Earlier this week Wachovia (the 4th largest US bank) and State Street Bank both took unexpected hits to their balance sheets-suggesting that Citi’s write-offs could be towards the top end of the range. However a clutch of decent results on Tuesday from a number of US regional banks offers hope that things might not be as bad as the most pessimistic forecasts would suggest.

Graph Of Citigroup- paddypowertrader spread bet

6 Responses to “Merrill Lynch and Citigroup”

  1. GG Says:

    My early take on the ML numbers is that they are possibly a bit worse than expected, with a loss per share of $2.19 vs. expectations of about $1.99. Write-downs look to be about $6.5bn-toward the bottom end of recent estimates of $6-8bn. Might need some more capital at some stage.

    Not much chage in the stock pre-market, down about 40 cents or just under 1%

  2. GG Says:

    And Nokia look disappointing, whilst the HOG beat expectations just, Pfizer came in light, suggesting that the St. will open down about 50 points.

  3. ken Says:

    What I find interesting is that the banks are reporting on a period during which they were in the eye of the credit crunch storm, whereas the non-financials are reporting a period when they were bystanders watching from afar. Quite why reasonable results from non-financials should be interpreted as a sign that all’s well and we’re getting back to normal is a mystery to me.
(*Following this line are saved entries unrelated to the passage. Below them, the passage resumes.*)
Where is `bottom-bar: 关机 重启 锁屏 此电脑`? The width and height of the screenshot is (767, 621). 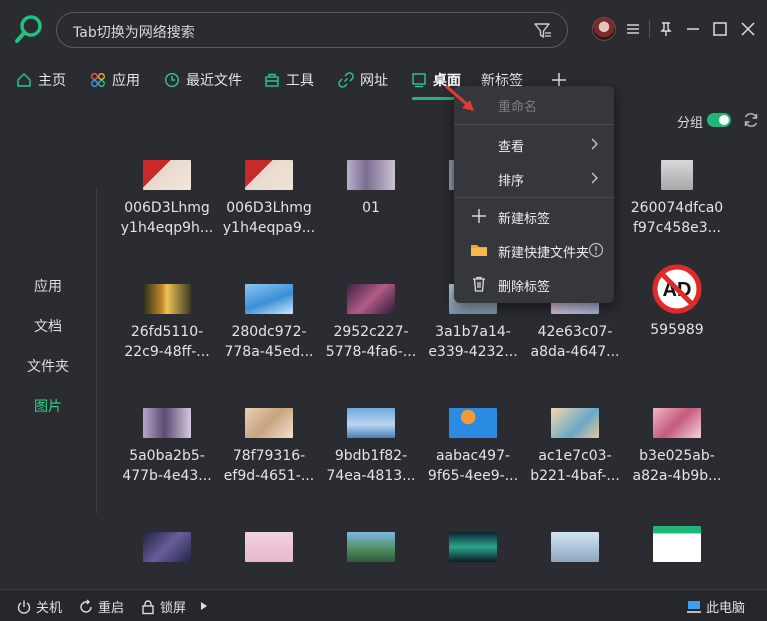 bottom-bar: 关机 重启 锁屏 此电脑 is located at coordinates (384, 605).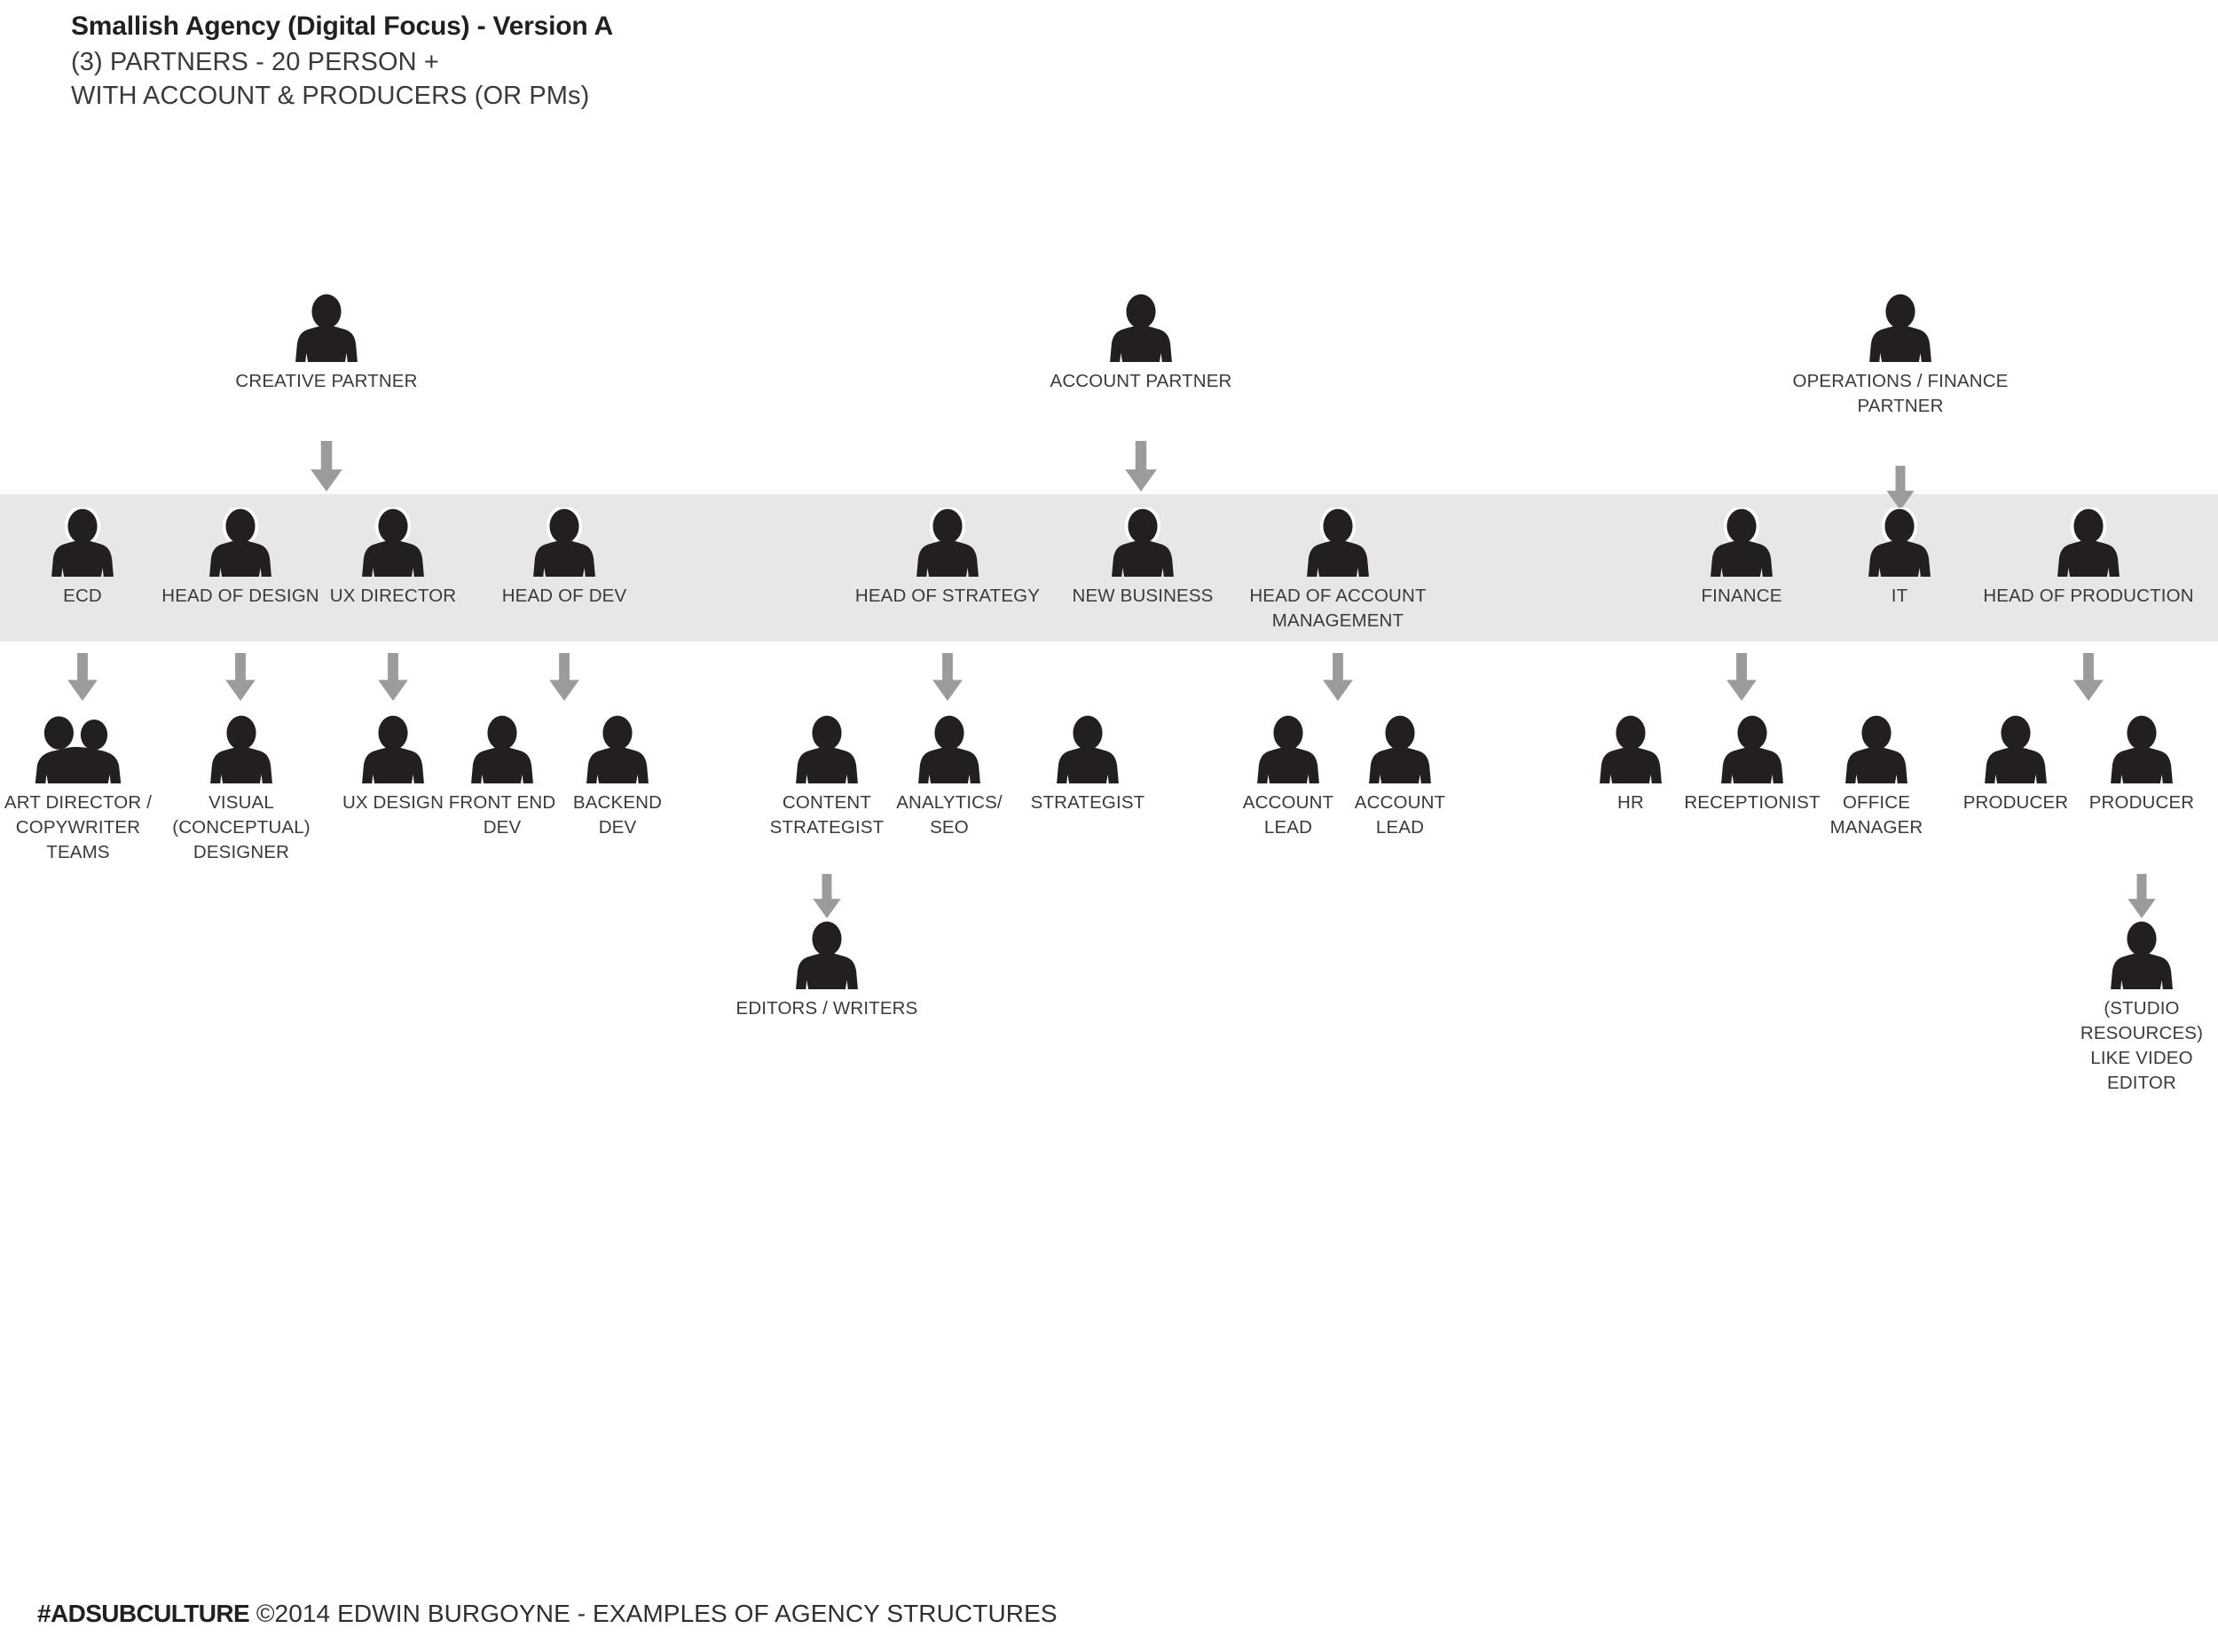  What do you see at coordinates (1141, 381) in the screenshot?
I see `org-node-label: ACCOUNT PARTNER` at bounding box center [1141, 381].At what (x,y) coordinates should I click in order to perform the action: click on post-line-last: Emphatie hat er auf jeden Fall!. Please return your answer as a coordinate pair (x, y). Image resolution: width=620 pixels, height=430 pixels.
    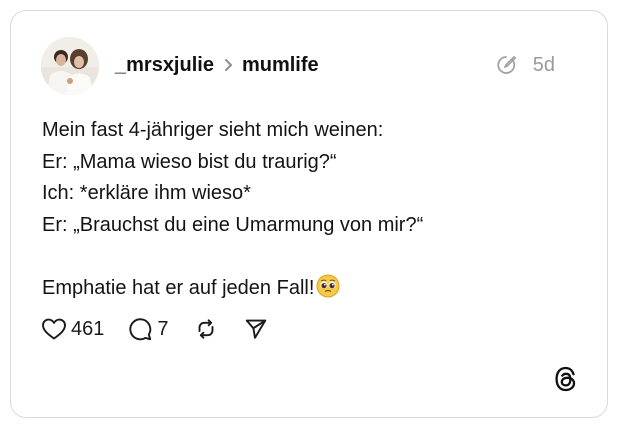
    Looking at the image, I should click on (232, 289).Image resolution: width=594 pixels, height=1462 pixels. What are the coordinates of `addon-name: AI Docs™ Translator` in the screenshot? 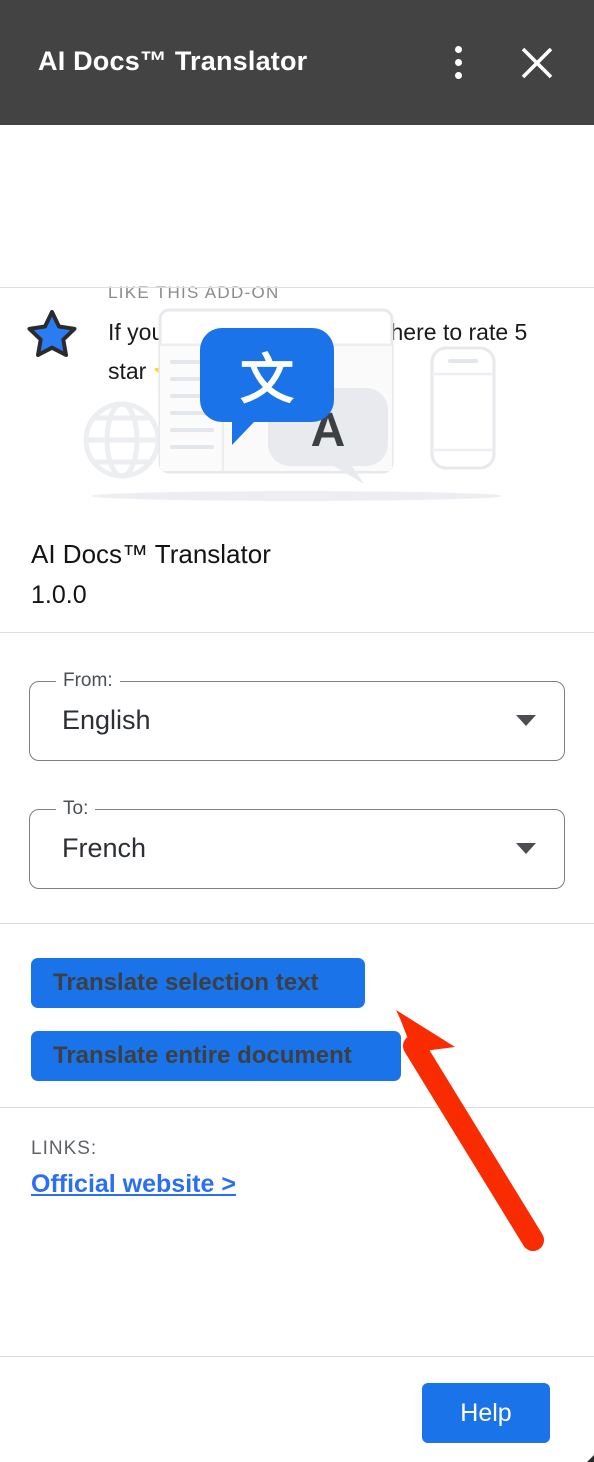 It's located at (151, 554).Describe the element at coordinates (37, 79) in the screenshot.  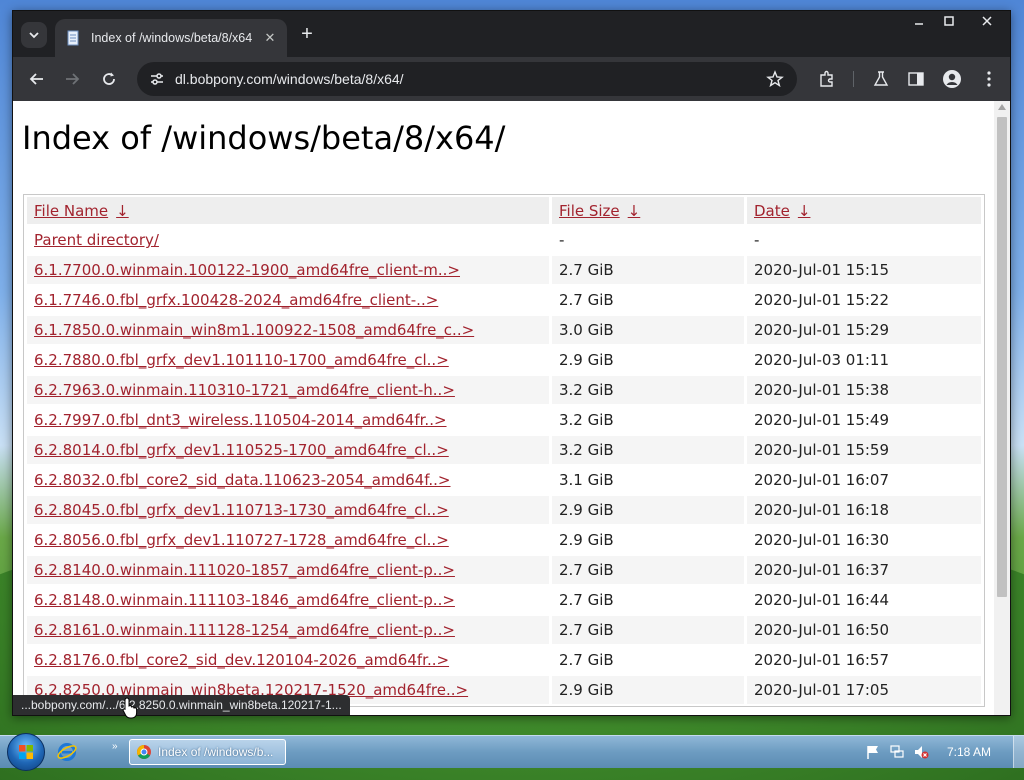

    As we move through this year, the non-finanacials will report on periods that include increasing chunks of time during which they were suffering the fallout that has now spread (and is continuing to spread) out from the financials.

    Dig in for a steady stream of downgrades, profit warnings and disappointments in the months ahead. What we’re seeing in the markets now is the grand-daddy of all shorting opportunities — he said confidently while eyeing the red numbers on that short FTSE call ;-)

  4. GG Says:

    See the WSJ is suggesting that losses may actually be $9bn for ML, citing some accounting funnies which weren’t immediately apparent on the eps headline release. the amount of some of the debt ML owns has actually increased over the period ….’as some of their hedges failed’.

    Cutting workforce by 4000 or so.

    Nice to see you back in the money ken

    Rumour (and is only that!) that Citi will take a $22bn hit-but caveat— only ‘hot chatter’ so far.

  5. ken Says:

    Nice to see that ML paid heed to FT’s mate Indiana Brown in coming clean on the full extent of their losses - not! Is there anyone left that takes the PM seriously?

    I’ve been stopped out of everything but the FTSE short. Haven’t lost anything but only made enough to cover the cost of the electricity to power the PC — but, hey, it’s all good fun.

  6. Garden Gnome Says:

    GG apologies-running around like something with wings and a blue backside!

    Citigroup managed to come in with an eyewatering $12bn writedown and a $5.1bn loss for Q1, but that’s better than the $20bn somebody suggested yesterday. How handy! Happy days are here……

    Stock has reacted positively (+6%)-which together with show-stopping results from Google yesterday has put a decent bid into the Street, currently flirting with 12,800 and a former resistance level.

    I have to say that I was more intersested in the CAT & Honeywell results which both beat estimates. Proper companies doing proper things, not financial engineering!

    CAT particularly as international sales were especially strong-helped in part by the weak $. With the US domestic economy tetering on the brink /already in recession I think that you want to consider overseas earners like CAT-and maybe a similar strategy might pay off in the UK.

    I am keen on (and hold positions in) a selection of UK engineering stocks (exposure to emerging markets, weak £ etc) and some big international earners like DGE etc.